Stored items
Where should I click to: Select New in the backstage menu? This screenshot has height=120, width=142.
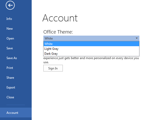point(10,29)
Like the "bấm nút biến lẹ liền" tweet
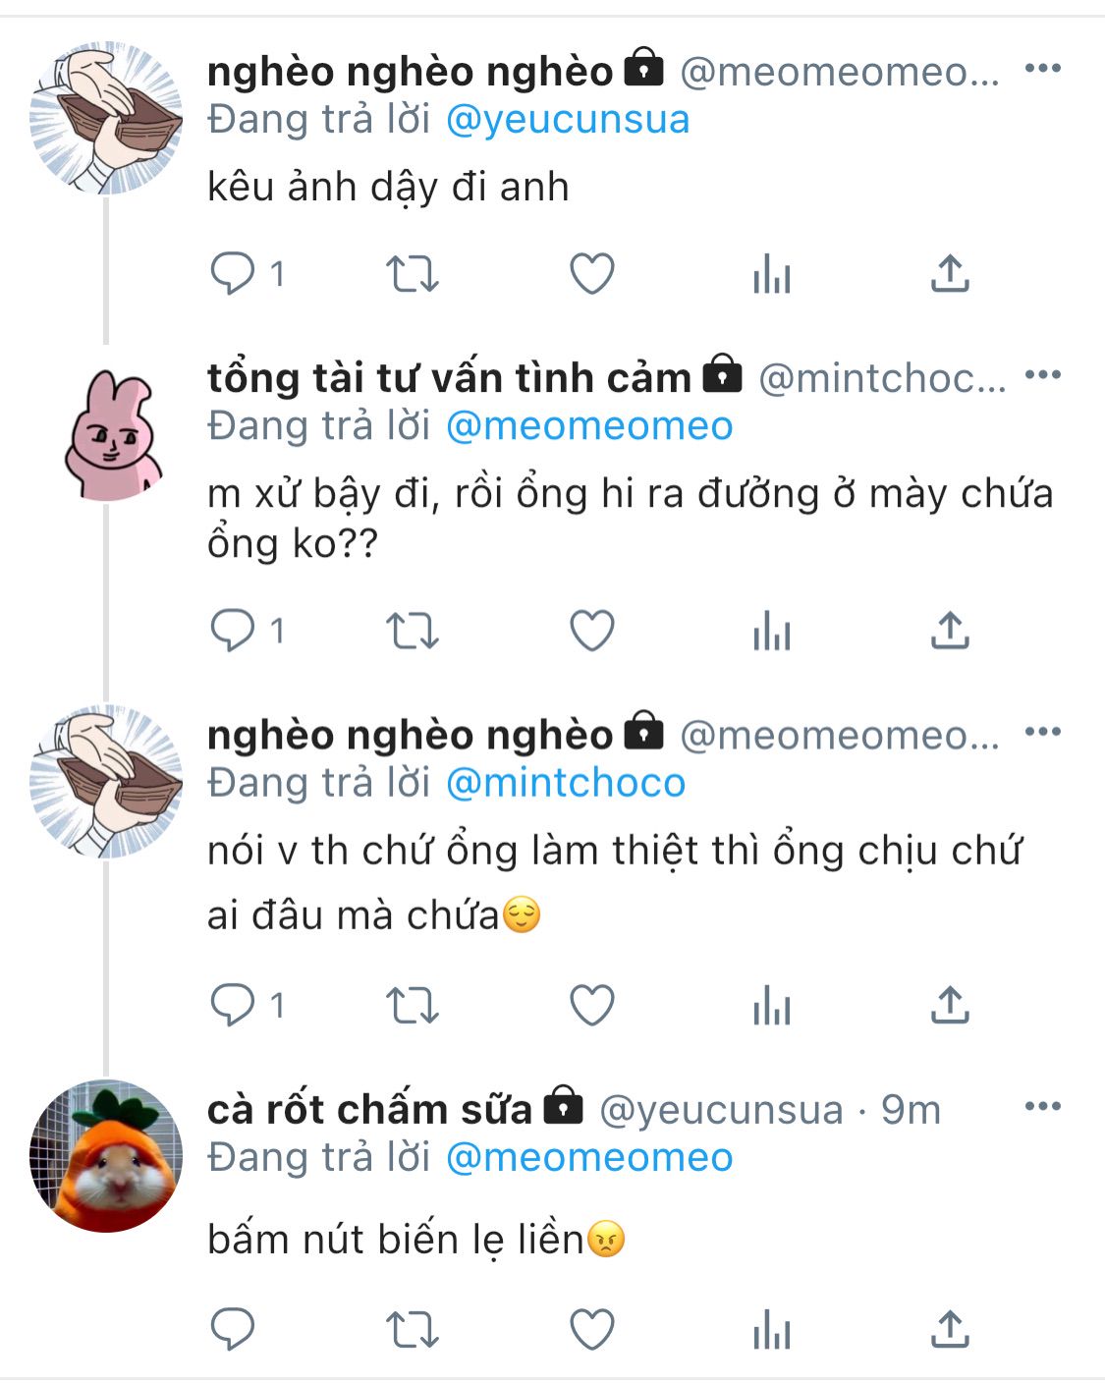 point(592,1330)
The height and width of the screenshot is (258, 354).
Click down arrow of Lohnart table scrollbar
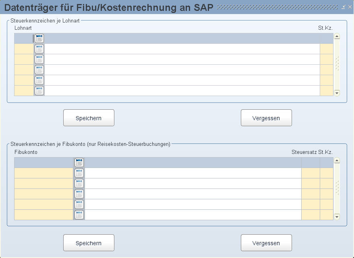tap(337, 93)
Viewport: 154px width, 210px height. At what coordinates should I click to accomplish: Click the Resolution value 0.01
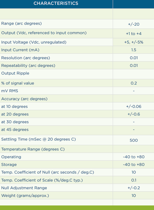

- [Task details]: An exact copy of the records above is wanted, with the pictures omitted.

- [Task output]:
Where should I click to: Select New in the backstage menu? This screenshot has height=120, width=142.
point(10,29)
Like the "bấm nút biến lẹ liền" tweet
 point(592,1330)
The height and width of the screenshot is (258, 354).
Click down arrow of Lohnart table scrollbar
tap(337, 93)
Viewport: 154px width, 210px height. At what coordinates should I click to accomplish: Click the Resolution value 0.01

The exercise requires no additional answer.